Abstract
Purpose :
The major risk factors for diabetic retinopathy are chronic hyperglycemia and the duration of diabetes mellitus. Long-term blood glucose level fluctuations are known to affect diabetic microvascular complications such as diabetic nephropathy. On the other hand, relationship between long-term blood glucose variability and the occurrence of diabetic retinopathy is controversial. The purpose of this study was to investigate the relationship between the HbA1c coefficient of variation and the incidence of diabetic retinopathy and to investigate the effect of blood glucose variability on the development and progression of diabetic retinopathy.
Methods :
We retrospectively studied 434 type 2 diabetes patients who underwent retinopathy examination and hemoglobin test.
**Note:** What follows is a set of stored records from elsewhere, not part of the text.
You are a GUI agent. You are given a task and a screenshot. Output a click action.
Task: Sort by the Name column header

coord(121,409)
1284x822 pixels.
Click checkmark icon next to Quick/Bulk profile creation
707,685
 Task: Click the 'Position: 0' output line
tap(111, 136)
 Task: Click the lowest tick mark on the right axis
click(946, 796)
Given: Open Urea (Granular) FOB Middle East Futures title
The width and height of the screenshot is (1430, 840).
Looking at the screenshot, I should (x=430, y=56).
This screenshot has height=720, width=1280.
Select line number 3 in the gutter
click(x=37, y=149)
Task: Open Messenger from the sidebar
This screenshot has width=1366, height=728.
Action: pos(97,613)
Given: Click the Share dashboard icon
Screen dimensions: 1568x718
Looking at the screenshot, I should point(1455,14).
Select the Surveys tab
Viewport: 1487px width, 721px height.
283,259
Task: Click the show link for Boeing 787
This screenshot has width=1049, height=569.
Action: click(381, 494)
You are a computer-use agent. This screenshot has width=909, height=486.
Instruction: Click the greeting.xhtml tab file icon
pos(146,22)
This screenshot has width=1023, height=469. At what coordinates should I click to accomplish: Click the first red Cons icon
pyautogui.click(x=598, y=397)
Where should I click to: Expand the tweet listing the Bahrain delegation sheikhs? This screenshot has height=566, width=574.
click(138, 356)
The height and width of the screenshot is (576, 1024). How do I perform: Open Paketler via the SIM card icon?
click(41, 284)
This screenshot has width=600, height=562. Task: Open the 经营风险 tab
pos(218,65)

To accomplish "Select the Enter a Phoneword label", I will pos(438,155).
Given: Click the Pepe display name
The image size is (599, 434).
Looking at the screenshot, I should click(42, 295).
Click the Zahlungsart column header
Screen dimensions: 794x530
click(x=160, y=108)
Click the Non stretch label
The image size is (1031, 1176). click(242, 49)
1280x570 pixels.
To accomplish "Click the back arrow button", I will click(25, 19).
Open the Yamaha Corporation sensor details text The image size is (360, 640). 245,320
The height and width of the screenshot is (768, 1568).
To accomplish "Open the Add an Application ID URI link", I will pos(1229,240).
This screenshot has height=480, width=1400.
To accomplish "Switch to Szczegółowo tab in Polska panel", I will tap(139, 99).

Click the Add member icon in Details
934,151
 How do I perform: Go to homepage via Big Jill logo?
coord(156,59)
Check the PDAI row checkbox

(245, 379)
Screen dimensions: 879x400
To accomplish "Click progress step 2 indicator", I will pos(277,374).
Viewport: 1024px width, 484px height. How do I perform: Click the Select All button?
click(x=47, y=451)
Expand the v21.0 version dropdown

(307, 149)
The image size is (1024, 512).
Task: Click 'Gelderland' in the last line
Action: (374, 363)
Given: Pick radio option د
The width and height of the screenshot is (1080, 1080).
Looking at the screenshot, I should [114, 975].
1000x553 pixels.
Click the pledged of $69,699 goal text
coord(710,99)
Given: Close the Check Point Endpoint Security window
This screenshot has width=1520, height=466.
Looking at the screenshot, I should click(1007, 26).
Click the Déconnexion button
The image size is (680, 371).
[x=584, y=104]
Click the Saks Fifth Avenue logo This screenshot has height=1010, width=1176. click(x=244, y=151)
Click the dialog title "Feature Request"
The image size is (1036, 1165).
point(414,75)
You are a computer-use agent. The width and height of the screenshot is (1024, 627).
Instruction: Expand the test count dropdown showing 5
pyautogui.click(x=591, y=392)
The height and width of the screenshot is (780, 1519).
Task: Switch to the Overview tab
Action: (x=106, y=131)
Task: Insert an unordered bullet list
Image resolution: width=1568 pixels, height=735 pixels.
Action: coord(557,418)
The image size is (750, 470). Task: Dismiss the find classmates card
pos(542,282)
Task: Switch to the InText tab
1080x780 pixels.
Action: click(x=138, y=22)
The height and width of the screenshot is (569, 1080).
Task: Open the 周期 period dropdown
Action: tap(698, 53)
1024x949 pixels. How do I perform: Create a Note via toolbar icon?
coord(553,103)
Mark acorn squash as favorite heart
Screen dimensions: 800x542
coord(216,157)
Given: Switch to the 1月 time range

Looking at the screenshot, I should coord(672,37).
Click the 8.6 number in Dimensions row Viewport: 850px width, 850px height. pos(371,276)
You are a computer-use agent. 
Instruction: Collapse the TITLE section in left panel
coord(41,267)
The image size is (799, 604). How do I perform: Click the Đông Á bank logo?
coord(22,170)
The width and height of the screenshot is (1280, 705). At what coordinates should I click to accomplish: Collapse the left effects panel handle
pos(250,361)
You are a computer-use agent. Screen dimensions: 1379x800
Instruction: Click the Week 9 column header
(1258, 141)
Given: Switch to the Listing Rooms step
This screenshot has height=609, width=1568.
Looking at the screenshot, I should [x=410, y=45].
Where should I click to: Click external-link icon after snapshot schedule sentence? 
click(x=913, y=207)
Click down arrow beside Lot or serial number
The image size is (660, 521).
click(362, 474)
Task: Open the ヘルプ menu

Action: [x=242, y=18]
Patients with diabetic retinopathy at baseline were excluded from the study. Gender, age, duration of diabetes, HbA1c, Hb and cholesterol were investigated through a chart review. Univariate and multivariate analyzes were performed on factors affecting the progression of diabetic retinopathy. Based on the median value of the HbA1c and the median of the HbA1c-CV, we divided the groups into four groups and examined Kaplan-Meier analysis to see if there was any difference in the progression of diabetic retinopathy between groups according to time.
Results :
One-way ANOVA showed that the HbA1c coefficient of variation was higher in the group with moderate NPDR progression than in the group with no DR or with mild NPDR group. Kaplan-Meier analysis showed that the higher HbA1c-CV groups were, the higher the risk of progression of diabetic retinopathy. In the multiple cox regression analysis, HbA1c-CV was independently correlated with the progression of diabetic retinopathy when the HbA1c and other factors were corrected. ROC curve of intervitsit HbA1c difference showed relatively significant area under curve.
Conclusions :
In addition to the known risk factors for diabetic retinopathy, there is a risk that the progression of diabetic retinopathy will be accelerated if the HbA1c variability is high. Patients with 2.05 or more changes in consecutive HbA1c test have a high risk of developing diabetic retinopathy, and therefore need more careful screening for diabetic retinopathy. HbA1c and its variability have a significant positive correlation, so if glycemic control is successful, HbA1c variability may be lowered.
This abstract was presented at the 2019 ARVO Annual Meeting, held in Vancouver, Canada, April 28 - May 2, 2019.